Rusya Dışişleri Bakanı Sergey Lavrov, Suriye iktidarına Moskova’nın savaş helikopterleri teslim ettiği yönünde ABD Dışişleri Bakanı Hillary Clinton’un yaptığı suçlamasını çürüttü. İran meslektaşı Ali Akbar Salehi ile bir araya geldikten sonra 13 Haziran’da Tahran’daki basın toplantısında Lavrov, şunları kaydetti:
“Şu an biz, eskiden imzalanmış ve ödenmiş anlaşmaları yerine getirmekteyiz. Tüm bu anlaşmalar, sadece hava savunması araçları ile ilgili. Biz, gerek Suriye’ye gerek bir başka yere sivil göstericilere karşı kullanılan şeyleri teslim etmiyoruz. Bu bölgeye devamlı bu tür araçları gönderen, mesela ABD’den farklı olarak.”
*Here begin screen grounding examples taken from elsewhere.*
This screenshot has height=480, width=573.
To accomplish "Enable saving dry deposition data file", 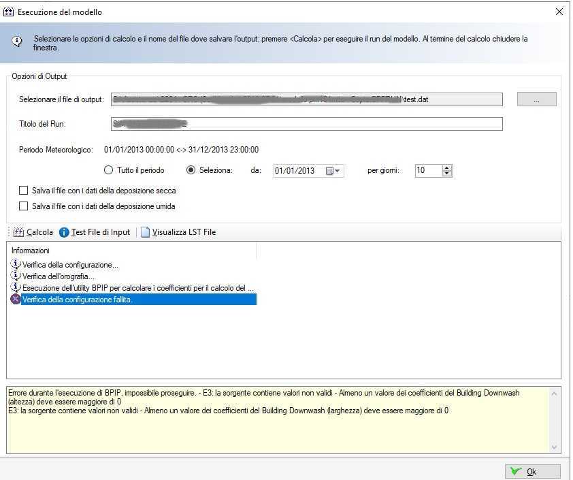I will click(24, 191).
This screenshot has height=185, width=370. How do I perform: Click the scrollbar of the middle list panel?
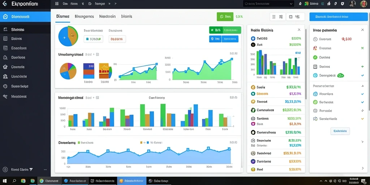tap(306, 64)
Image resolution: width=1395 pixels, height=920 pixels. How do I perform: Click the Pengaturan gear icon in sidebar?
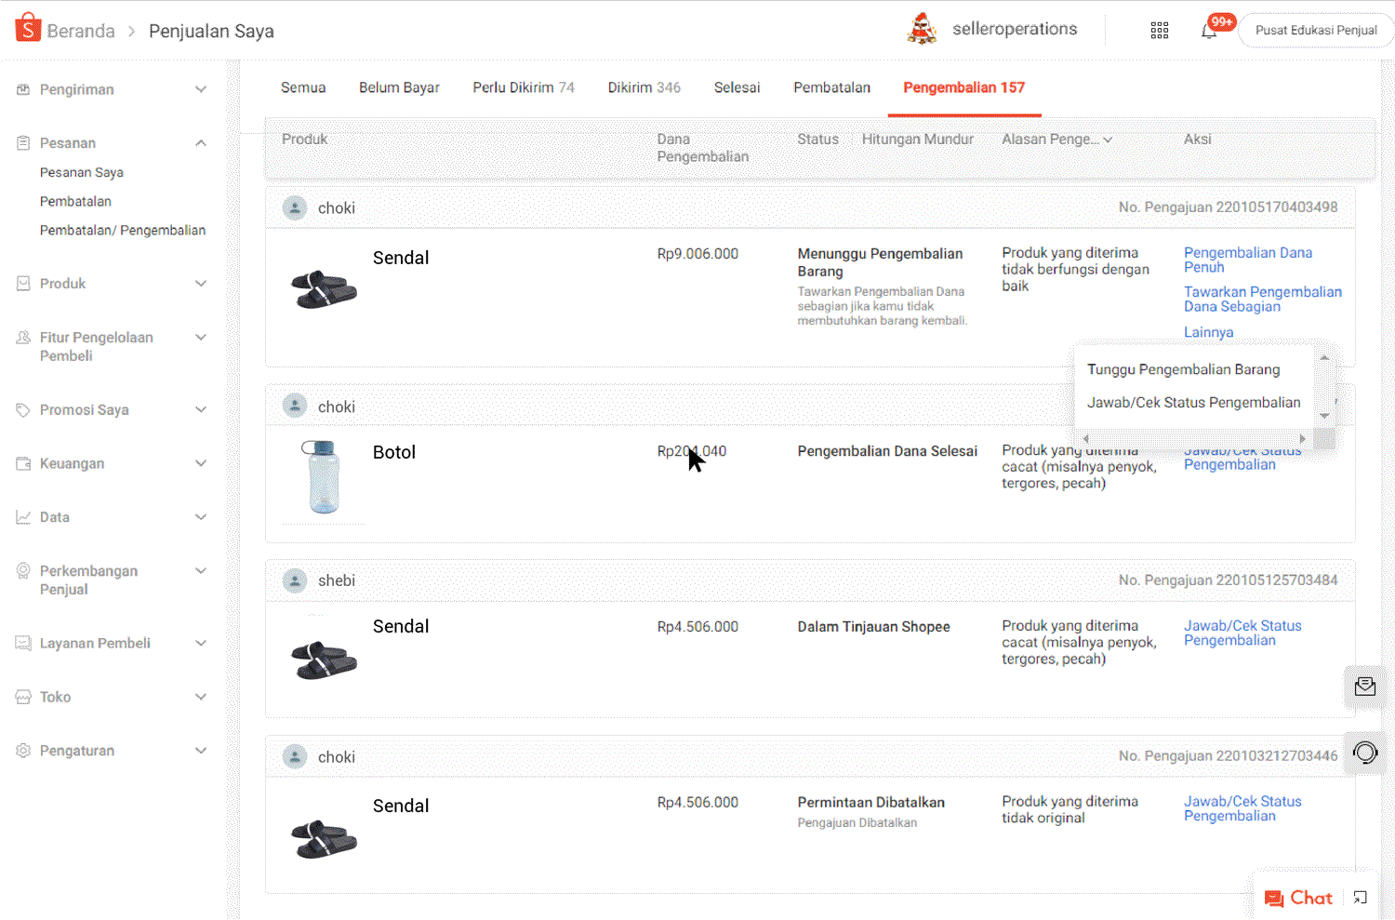[22, 750]
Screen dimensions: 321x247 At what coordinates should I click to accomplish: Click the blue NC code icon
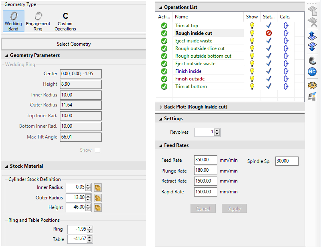[x=312, y=72]
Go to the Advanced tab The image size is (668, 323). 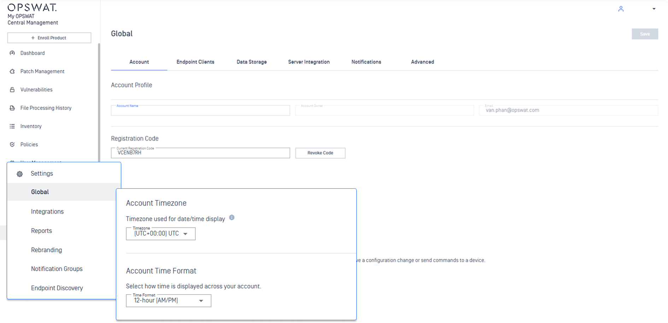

Çok nadir olmakla birlikte Amerikan askerler, Dışişleri bakanlıkları ile tartışmasında bu sefer Rusya bakanın yana oldular. Örneğin ABD savunma bakanının medya yardımcısının sözcüsü John Kirby "Pentagon’un, Rusya’nın Suriye’ye savaş helikopterleri teslimi ile ilgili verileri elinde yoktur” dedi.
Rusya bilirkişiler, bu tür teslim son defa Moskova tarafından daha Sovyet zamanında gerçekleştirildiğini belirtiyor. Ve Amerikan Dışişleri bakanlığında, bakanın yanlış bir şey söylediğine sonuçta vardıklarına benziyor. Döndükten sonra Victoria Nuland daha dikkatli bir şekilde ifade etti:” Rusya ve Sovyet helikopterleri, Suriye hava filosunun temelidir; ve şimdi onların sivil halkına karşı kullandığını görüyoruz.”
Fakat bazı bilirkişilere göre Hillary Clinton, yanlışlıkla değil, özellikle bu hatayı yaptı. “Natsionalnaya oborona” (Milli savunma) dergisinin baş redaktör İgor Korotçenko’nun görüşü:
“ABD Dışişleri bakanlığı, iç Suriye çözümlenmesi yönünde hazırladığı Rusya’nın bu öneri ile ilgili konumlarının altını kazmak amacı ile bu bilgi saldırısını uyguladı. Suçlamalar, hiçbir şey ile doğrulanmıyor. Hillary Clinton’un, hangi kaynaklara dayandığı belli değil. O yüzden demeçleri, daha çok bir kışkırtmaya benzemektedir”.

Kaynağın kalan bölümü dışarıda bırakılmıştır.